Three Lehman units suspended operations in Hong Kong with immediate effect, it said in a statement. Operations have been halted, including trading on the city's securities and futures exchanges, at Lehman Brothers Asia Ltd., Lehman Brothers Securities Asia Ltd. and Lehman Brothers Futures Asia Ltd., an e- mailed statement said. Lehman Brothers Asset Management Ltd., ``will continue to operate on a business as usual basis.''

``This is a severe crisis,'' said Joseph Yam, chief executive of the Hong Kong Monetary Authority. ``There'll be a negative impact on the Hong Kong financial market for sure. We expect to see volatility in prices but there should be no structural problems.''

Oil Plummets

Cnooc lost 8.5 percent to HK$8.57. PetroChina Co., the nation's largest oil producer, retreated 6.6 percent to HK$8.03.

Crude oil futures plunged 5.4 percent to $95.71 a barrel in New York yesterday, the lowest settlement price since Feb. 15. The contract was recently at $92.42 in after-hours trading.

All stocks on the 43-member Hang Seng Index declined. September futures slipped 4.6 percent to 18,424.

The following stocks rose or fell. Stock symbols are in brackets after company names.

Chinese real-estate companies: Shimao Property Holdings Ltd. (813 HK), the Chinese developer controlled by billionaire Xu Rongmao, sank 61 cents, or 10 percent, to HK$5.30, the steepest slump since March 17. China Overseas Land & Investment Ltd. (688 HK), a developer controlled by China's construction ministry, lost 35 cents, or 3.8 percent, to HK$8.78.

Property prices in China grew at the slowest pace in 18 months, the nation's top economic planning agency said. Prices in 70 major cities across the nation rose by 5.3 percent in August from a year earlier, compared with 7 percent growth in July, the National Development and Reform Commission said.

Hanny Holdings Ltd. (275 HK), a computer-products maker, tumbled 4 Hong Kong cents, or 60 percent, to 2.7 cents, after a three-day suspension.

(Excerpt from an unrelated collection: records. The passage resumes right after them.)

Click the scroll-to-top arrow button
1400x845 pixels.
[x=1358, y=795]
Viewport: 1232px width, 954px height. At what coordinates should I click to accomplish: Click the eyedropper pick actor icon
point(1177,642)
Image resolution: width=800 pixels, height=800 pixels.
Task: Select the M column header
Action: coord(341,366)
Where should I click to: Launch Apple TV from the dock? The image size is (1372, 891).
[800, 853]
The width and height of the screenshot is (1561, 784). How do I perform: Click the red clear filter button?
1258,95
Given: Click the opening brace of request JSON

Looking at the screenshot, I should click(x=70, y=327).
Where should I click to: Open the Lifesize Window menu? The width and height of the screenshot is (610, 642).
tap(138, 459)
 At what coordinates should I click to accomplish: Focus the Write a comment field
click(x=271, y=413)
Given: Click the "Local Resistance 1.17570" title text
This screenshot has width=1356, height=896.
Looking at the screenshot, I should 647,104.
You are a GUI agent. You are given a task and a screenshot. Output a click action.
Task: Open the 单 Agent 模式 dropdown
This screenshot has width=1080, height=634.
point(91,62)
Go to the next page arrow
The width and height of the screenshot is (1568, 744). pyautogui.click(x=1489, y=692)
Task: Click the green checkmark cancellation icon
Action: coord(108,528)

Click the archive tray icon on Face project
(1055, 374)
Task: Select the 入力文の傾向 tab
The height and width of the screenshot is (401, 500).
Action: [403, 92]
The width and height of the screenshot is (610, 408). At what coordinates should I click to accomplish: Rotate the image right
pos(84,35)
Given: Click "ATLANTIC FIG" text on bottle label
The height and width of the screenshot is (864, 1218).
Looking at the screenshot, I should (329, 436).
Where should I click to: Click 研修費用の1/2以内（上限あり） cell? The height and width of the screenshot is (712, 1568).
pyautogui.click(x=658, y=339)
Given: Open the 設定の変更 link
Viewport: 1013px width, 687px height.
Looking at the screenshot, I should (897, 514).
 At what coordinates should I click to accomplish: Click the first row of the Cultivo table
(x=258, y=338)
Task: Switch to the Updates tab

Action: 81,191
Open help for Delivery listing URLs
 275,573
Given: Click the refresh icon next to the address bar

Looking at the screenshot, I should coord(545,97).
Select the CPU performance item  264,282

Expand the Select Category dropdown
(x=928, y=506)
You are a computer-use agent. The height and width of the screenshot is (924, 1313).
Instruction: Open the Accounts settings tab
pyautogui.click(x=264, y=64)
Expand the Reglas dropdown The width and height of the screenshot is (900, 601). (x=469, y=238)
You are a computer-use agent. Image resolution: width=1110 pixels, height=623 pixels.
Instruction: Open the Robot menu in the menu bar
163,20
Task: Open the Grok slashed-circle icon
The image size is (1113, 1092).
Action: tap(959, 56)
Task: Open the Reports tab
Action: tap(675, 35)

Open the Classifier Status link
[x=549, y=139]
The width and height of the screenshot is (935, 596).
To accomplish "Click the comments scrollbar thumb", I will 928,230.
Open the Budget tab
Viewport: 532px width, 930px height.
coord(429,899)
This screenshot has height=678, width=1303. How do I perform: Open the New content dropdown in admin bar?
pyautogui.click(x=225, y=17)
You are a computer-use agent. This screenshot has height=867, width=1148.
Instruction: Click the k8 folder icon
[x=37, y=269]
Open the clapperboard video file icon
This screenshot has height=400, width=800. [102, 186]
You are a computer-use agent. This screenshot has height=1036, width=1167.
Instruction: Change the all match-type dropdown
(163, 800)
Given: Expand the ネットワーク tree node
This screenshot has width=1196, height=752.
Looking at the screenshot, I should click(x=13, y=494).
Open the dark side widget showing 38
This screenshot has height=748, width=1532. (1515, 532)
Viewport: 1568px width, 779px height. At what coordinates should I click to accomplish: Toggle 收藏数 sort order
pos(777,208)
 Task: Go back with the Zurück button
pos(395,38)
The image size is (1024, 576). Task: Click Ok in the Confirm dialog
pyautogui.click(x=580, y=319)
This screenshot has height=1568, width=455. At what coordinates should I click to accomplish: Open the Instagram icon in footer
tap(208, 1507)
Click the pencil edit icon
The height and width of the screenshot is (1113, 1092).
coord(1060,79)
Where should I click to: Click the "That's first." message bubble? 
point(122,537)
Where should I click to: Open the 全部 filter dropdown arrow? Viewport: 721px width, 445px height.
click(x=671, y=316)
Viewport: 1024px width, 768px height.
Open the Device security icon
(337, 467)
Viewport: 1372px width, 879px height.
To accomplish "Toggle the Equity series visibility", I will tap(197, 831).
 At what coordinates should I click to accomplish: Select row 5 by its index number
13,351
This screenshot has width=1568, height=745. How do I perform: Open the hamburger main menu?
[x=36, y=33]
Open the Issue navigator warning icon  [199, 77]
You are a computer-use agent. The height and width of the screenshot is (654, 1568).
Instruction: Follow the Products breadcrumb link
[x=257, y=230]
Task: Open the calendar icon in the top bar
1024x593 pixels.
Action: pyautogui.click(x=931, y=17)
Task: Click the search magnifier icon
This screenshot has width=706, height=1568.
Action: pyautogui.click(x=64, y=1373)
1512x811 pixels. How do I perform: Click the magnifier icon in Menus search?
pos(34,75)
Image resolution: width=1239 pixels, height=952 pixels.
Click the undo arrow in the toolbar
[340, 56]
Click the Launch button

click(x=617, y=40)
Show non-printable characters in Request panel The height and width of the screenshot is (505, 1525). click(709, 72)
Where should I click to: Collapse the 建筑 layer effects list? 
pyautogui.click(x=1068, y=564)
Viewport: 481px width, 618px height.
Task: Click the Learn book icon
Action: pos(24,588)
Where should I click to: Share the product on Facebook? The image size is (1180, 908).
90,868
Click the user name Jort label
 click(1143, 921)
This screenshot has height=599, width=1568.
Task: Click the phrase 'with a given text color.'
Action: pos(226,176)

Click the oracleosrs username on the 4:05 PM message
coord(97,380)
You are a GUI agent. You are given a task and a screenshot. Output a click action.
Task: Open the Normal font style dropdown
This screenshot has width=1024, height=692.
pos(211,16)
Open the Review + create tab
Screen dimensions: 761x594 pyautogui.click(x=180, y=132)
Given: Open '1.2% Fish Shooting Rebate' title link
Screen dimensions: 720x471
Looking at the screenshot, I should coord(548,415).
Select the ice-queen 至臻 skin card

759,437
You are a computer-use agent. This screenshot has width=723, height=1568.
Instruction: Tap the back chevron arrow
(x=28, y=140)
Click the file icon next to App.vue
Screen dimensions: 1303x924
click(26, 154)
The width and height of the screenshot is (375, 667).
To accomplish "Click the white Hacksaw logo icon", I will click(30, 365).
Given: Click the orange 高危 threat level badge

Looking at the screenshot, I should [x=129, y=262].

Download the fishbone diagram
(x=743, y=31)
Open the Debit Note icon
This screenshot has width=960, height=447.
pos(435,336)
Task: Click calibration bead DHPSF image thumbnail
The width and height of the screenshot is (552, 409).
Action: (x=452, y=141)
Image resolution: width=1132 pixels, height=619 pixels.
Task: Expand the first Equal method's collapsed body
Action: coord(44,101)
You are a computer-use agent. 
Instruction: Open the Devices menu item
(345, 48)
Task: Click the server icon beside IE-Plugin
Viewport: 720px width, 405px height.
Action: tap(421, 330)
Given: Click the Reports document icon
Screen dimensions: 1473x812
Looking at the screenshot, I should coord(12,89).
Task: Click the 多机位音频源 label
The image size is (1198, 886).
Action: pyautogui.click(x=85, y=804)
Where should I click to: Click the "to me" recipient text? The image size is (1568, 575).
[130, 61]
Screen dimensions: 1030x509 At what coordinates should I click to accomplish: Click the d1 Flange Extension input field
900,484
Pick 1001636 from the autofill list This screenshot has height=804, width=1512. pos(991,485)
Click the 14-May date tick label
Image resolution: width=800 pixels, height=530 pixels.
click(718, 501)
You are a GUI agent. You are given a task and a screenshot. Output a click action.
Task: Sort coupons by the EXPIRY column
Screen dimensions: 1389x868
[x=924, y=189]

The company will consolidate every 50 shares into one new share, and then offer stockholders four new shares for each consolidated share held, raising as much as HK$231.2 million ($34 million) for ``general working capital'' purposes, according to a stock exchange filing dated Sept. 12.

Mongolia Energy Corp. (276 HK), a minerals explorer, retreated 10 cents, or 2.3 percent, to HK$4.34, after climbing as much as 8.6 percent. The company agreed July 31 to take a 20 percent stake in a group tendering for the Ergel XII oil and gas exploration block in Mongolia. The group won the bid to explore the area, measuring 1.2 million hectares, in the East Govi Basin near the border with China, the Hong Kong-based company said Sept. 12.